Segment Start: Supplied data

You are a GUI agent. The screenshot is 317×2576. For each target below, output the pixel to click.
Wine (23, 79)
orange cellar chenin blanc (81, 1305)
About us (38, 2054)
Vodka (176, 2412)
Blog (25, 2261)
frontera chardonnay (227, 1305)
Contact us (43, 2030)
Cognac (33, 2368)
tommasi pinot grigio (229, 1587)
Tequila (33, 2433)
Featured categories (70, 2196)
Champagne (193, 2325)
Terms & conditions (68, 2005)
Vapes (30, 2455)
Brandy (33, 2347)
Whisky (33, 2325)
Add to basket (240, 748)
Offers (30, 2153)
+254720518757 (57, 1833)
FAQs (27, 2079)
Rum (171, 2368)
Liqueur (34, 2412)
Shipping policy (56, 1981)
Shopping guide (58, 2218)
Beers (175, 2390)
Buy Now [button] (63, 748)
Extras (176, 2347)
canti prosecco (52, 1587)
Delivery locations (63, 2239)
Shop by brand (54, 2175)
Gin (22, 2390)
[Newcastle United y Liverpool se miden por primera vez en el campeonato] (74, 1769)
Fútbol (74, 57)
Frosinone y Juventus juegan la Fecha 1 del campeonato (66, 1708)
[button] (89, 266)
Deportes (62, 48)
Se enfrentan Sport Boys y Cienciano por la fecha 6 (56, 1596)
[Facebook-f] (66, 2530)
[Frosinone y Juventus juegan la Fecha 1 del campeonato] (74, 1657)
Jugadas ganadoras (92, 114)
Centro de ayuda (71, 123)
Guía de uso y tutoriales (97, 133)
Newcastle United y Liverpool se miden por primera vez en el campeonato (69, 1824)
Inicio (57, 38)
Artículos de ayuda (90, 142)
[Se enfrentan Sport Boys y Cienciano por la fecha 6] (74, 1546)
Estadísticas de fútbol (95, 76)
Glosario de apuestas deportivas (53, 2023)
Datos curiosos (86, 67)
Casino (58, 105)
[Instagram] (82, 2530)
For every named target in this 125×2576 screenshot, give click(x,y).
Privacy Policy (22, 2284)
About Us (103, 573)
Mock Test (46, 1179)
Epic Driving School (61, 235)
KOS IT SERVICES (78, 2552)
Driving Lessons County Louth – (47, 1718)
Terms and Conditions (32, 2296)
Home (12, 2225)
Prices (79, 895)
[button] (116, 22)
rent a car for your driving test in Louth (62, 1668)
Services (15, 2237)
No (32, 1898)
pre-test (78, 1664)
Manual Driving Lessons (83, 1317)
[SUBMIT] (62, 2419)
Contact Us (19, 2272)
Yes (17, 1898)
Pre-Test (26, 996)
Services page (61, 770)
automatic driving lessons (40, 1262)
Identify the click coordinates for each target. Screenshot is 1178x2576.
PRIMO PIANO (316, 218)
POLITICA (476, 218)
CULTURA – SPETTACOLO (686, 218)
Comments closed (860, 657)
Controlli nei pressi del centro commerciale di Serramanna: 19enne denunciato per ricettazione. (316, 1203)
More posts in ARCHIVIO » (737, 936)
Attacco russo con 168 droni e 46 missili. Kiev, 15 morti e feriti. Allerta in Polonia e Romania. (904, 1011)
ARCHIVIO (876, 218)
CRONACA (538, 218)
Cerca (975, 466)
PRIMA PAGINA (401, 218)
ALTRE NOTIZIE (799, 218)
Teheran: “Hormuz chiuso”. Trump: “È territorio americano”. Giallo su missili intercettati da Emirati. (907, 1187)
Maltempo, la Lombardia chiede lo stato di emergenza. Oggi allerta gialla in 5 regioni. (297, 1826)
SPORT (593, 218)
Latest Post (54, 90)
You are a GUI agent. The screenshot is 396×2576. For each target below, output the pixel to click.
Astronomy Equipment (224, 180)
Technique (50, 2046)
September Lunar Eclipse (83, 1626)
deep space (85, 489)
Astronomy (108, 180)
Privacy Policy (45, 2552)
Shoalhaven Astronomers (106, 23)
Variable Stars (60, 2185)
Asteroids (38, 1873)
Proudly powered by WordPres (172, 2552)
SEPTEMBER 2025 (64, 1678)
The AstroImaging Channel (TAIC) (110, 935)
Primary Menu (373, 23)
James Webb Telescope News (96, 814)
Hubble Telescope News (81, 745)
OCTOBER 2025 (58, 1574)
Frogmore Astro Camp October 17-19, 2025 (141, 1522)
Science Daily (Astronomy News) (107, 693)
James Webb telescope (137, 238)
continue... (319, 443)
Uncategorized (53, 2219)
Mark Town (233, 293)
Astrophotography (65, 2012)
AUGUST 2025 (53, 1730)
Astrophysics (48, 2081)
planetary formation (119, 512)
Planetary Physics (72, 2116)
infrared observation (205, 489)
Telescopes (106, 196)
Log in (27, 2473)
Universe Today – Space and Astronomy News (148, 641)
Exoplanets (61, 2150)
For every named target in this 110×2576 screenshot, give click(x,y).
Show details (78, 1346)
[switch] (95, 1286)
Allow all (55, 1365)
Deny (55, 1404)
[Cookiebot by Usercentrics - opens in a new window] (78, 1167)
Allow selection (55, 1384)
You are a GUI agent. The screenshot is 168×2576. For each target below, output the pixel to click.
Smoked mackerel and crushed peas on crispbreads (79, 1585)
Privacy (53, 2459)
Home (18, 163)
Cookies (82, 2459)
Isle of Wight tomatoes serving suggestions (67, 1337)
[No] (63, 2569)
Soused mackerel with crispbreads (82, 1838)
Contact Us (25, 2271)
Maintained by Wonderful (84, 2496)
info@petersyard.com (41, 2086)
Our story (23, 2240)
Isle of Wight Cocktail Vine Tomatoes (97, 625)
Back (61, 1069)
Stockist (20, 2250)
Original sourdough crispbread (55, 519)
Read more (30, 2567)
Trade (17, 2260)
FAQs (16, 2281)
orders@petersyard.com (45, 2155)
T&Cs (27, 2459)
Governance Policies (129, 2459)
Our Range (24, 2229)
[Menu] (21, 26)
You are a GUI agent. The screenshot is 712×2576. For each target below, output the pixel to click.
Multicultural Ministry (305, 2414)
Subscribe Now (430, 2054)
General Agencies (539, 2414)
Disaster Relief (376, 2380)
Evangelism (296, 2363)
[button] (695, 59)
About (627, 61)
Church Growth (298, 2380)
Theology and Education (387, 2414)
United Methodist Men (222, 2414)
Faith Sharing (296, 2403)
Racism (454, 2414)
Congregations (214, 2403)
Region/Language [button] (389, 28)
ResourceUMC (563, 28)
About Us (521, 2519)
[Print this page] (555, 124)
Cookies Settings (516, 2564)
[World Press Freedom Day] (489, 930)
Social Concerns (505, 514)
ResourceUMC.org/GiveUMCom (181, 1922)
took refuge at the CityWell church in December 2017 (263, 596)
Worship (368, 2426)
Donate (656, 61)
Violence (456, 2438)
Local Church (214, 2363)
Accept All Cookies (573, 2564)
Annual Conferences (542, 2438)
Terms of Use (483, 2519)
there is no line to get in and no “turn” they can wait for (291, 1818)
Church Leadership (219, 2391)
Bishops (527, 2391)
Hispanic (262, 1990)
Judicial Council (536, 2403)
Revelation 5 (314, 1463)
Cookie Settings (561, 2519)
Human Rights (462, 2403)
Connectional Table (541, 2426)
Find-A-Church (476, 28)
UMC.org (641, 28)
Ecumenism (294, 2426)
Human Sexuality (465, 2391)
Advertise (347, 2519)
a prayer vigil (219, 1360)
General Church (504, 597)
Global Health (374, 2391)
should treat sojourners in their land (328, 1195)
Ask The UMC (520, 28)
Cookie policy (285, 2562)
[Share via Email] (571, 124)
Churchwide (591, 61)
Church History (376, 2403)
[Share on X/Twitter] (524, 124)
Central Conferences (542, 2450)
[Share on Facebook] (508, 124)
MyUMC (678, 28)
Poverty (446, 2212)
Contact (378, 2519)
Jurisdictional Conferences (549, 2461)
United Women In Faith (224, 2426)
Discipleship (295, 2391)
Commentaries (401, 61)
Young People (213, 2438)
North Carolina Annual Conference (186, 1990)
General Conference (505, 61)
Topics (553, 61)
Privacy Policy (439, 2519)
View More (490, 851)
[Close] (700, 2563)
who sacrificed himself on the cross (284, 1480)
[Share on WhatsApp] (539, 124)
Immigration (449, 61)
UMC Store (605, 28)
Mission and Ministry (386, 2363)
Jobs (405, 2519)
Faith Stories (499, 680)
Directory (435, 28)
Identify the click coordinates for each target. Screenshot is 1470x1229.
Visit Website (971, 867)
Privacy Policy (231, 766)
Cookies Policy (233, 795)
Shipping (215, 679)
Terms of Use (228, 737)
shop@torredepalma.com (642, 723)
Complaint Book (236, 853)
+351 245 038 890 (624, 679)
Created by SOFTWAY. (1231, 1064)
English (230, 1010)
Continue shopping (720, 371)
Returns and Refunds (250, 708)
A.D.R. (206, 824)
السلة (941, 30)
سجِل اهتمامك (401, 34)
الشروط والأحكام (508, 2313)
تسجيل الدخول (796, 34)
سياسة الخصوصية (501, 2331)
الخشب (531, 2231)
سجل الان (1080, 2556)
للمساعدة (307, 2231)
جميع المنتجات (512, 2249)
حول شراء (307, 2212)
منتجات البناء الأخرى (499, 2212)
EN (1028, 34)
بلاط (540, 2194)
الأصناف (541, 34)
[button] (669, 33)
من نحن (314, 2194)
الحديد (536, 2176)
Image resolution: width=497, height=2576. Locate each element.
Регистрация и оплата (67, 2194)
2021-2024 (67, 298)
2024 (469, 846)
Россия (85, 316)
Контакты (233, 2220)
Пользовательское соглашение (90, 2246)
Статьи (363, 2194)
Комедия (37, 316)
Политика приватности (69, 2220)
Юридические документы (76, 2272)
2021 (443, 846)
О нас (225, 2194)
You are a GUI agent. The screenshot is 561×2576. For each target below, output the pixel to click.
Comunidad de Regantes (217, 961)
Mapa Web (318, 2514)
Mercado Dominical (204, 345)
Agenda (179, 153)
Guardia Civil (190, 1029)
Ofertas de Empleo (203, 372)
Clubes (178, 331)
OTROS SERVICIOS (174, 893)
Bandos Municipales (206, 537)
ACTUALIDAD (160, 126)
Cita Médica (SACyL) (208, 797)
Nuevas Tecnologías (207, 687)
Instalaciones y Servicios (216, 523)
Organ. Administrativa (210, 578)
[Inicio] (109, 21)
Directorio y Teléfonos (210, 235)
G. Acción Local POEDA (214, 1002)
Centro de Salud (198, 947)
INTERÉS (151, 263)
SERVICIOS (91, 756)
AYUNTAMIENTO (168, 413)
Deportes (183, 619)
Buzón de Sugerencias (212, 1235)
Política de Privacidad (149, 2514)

Segment End: Supplied data

● Your assignment
Pull every line with "each" from the records.

● Exercise solution
You are a GUI agent. The screenshot is 317×2576. For each target below, output the pixel to click.
Identify the click coordinates for each target. Screenshot is 1178x2576.
You are a GUI agent. The screenshot is 396×2576. For each target below, output the pixel to click.
You are a GUI agent. The screenshot is 168×2576. For each target below, output the pixel to click.
You are a GUI agent. The screenshot is 712×2576. For each target below, output the pixel to click.
Identify the click coordinates for each target. Screenshot is 1470x1229.
Image resolution: width=497, height=2576. Locate each element.
You are a GUI agent. The screenshot is 561×2576. For each target below, output the pixel to click.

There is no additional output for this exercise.